One would have to put up there that this so-called table of content must surely be related to “monitoring systems”. Energy, ecological, water quality, notions of science-based sustainability. monitoring systems as tables of content, with real time feedback loops at various levels of focus that allows people options to modify behavior, adapt and get on.
It might sound slightly utopian, perhaps even politically correct. But there is a required sense of humility if this quest for developing contemporary tables of content becomes understood as a knowledge management challenge.
KM becoming too insular — looking inwards too much, instead of looking out to capitalize on new opportunities. Talking among ourselves too much, instead of talking to our stakeholders and learning to speak in their language, in terms they care about. Focusing too much on what KM is, and not on what KM can do for the organization.
Fears:
- That we don’t practice as we preach, don’t somehow make explicit our tacit knowledge for future sharing/resource. I have to say, though, that Stan is an outstanding example of what to do in this community. I see in my local KM communities that is lacking, and I could probably help pick up the slack on it. They are very good at sharing when we are all together in the room, but very poor on capturing what we learned for anyone not in the room. We need to set an example for others, plus of course we could use the benefits.

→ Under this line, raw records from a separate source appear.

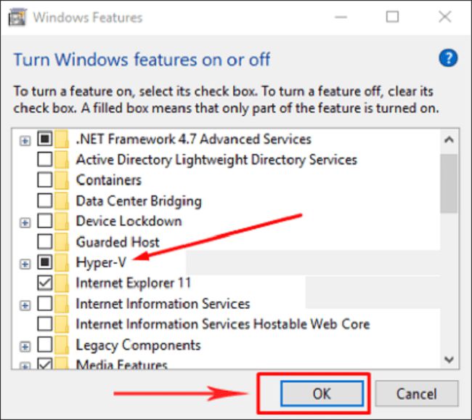Click the blue help question mark icon

[x=448, y=58]
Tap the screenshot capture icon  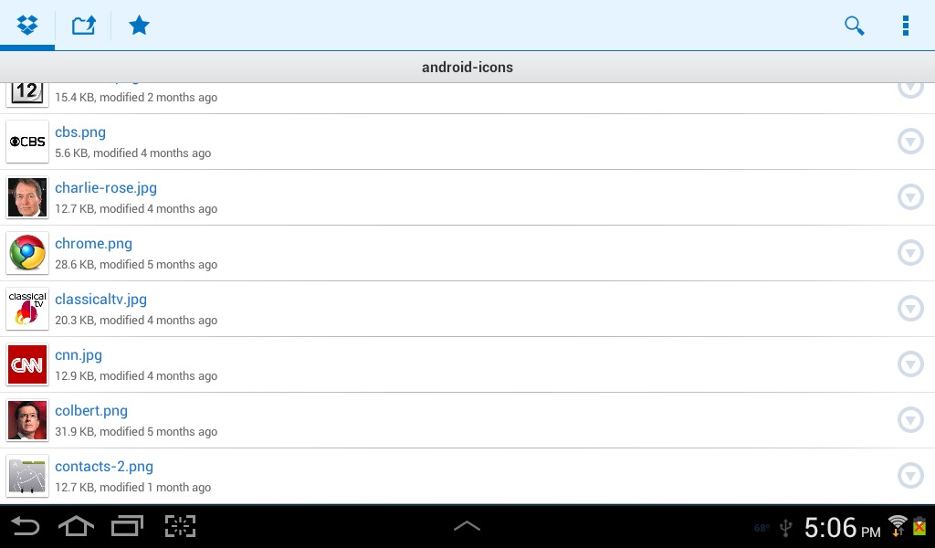[180, 526]
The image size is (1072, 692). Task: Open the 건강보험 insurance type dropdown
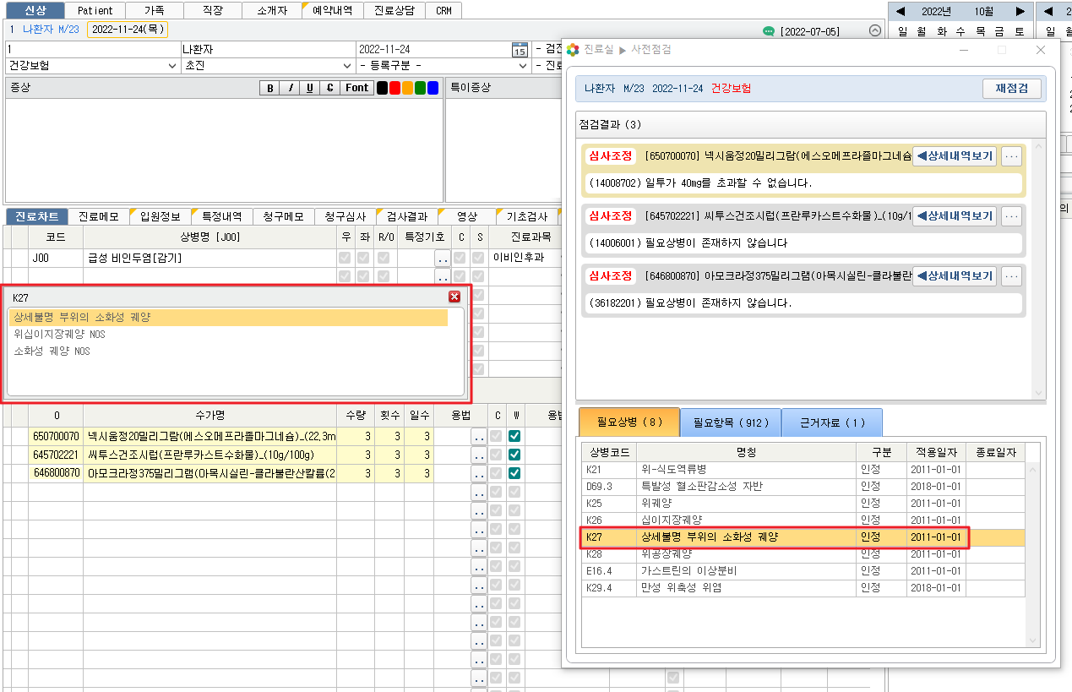172,65
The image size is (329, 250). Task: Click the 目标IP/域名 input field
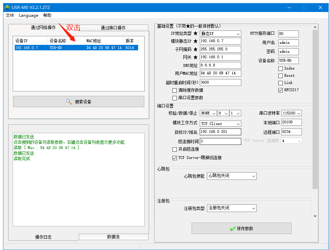tap(220, 132)
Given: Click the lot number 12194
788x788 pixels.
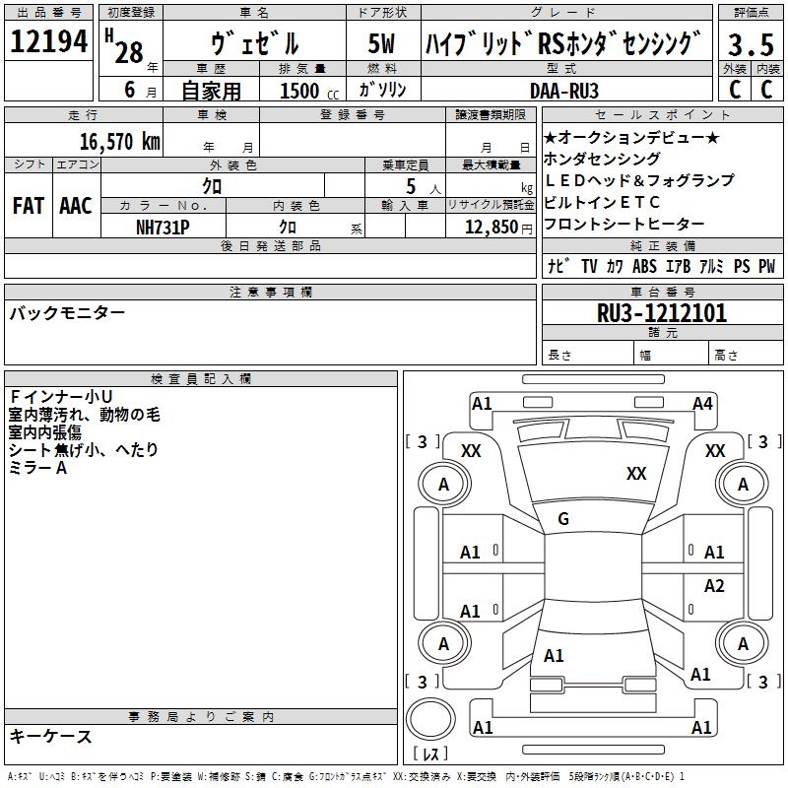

- That the work we are doing get absorbed by other departments/professions. From where I sit, process improvement and innovation are the two areas that are increasing. And I know there are others. This is not necessarily a bad thing: a lot of methods dovetail nicely with KM. But I am seeing Directors of Knowledge Management become Directors of Knowledge and Innovation, and then at some point the methods of KM become less of a focus and become lost.
- On the flip side, that the work we are doing does NOT get absorbed by other departments/professions. We need to stay open and include everyone, and KM works best if everyone plays along.

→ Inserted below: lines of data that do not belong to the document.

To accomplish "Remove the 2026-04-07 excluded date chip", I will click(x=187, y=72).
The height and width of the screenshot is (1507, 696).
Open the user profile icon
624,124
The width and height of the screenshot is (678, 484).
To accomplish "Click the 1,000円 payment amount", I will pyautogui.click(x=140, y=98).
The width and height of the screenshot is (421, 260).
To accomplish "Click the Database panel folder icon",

- That as people leave organizations, we do not capture and transfer their knowledge successfully, to the point where the organization is significantly weakened. I think about one client where one senior professional worked very independently and largely did not contribute to the existing knowledge systems. When they asked him to retire at age 67, he was too angry to be willing to pass along any more knowledge. Fortunately in this case we had an assistant able to work with him gently to get the key documents and client information, but it was not easy. There should have been a whole protocol of working through materials kept in off-site storage and client records which we could not follow with him. This of course points to on-going knowledge activities (not just at retirement), change management, and people management skills. Some of which were sorely lacking in this case when I arrived..

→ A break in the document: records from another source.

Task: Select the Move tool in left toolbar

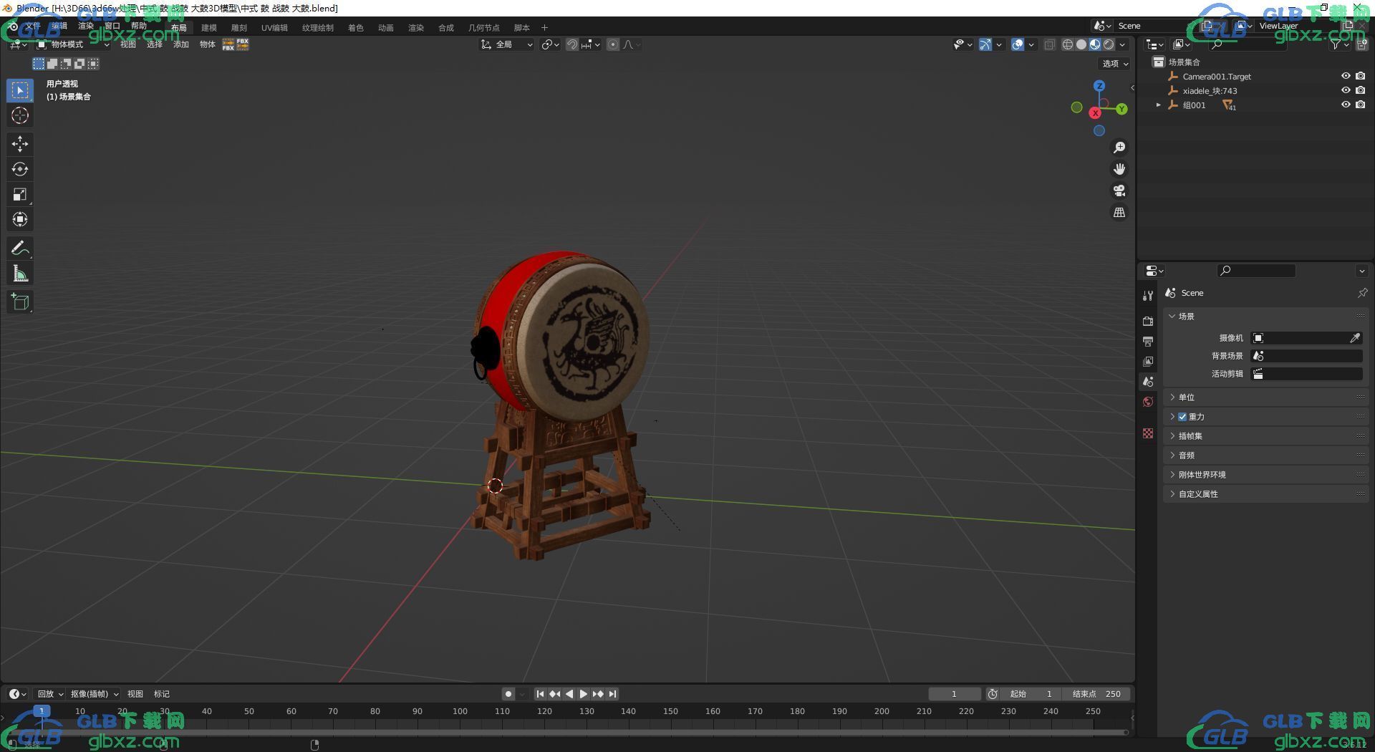Action: coord(19,144)
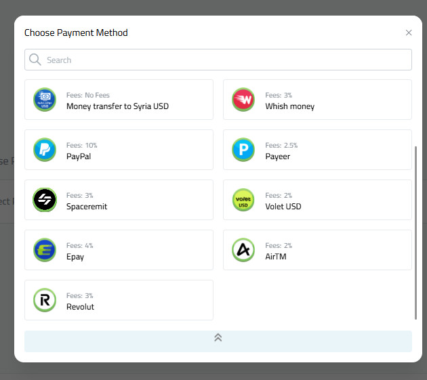Click the Epay logo icon
Viewport: 427px width, 380px height.
coord(45,250)

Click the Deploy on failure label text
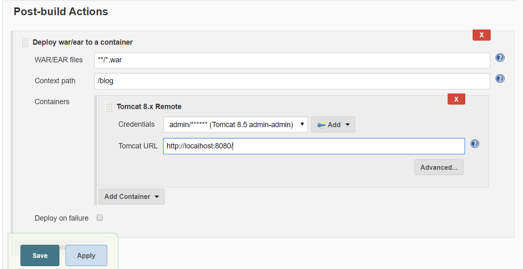(61, 218)
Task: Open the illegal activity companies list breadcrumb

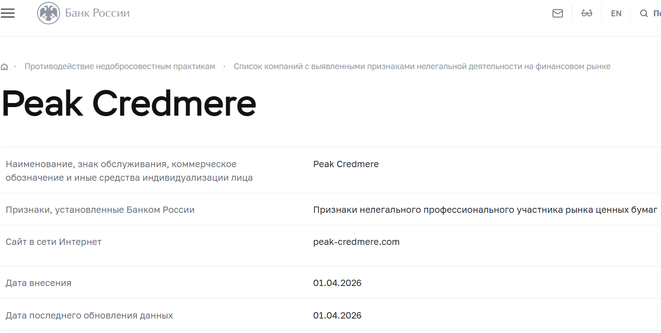Action: tap(422, 66)
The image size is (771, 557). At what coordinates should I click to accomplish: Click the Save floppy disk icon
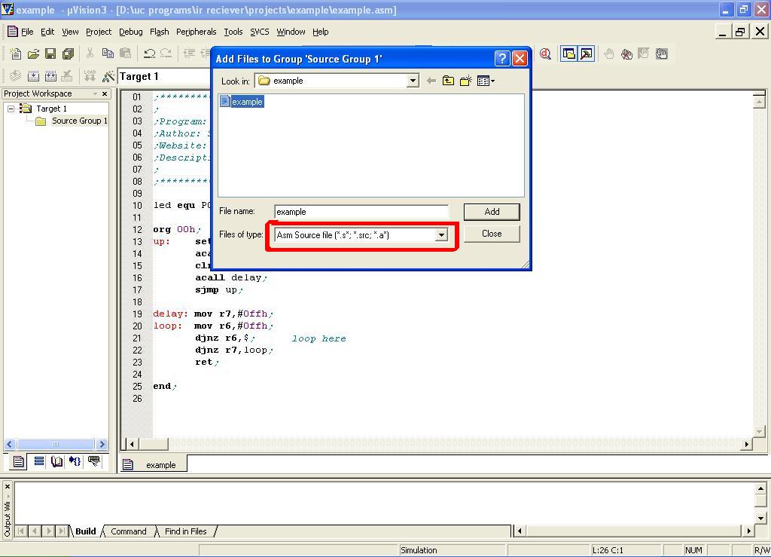[x=50, y=54]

- That in some places (such as here in Canada), KM never does gain full traction. Here it is big in accounting firms, law firms and law departments, PR firms, and consultancies, but I am not seeing it a lot beyond that. What is the cause of this? A PR problem? Or are we too spread out geographically so that word of the methodology does not spread the way it does in other countries?
What I fear about KM is that we, as practitioners, risk losing sight of Peter Drucker’s insight (knowledge creates value in the firm in two principal ways: it drives innovation and increases productivity), and fail to maintain focus on driving out measurable value from our KM work.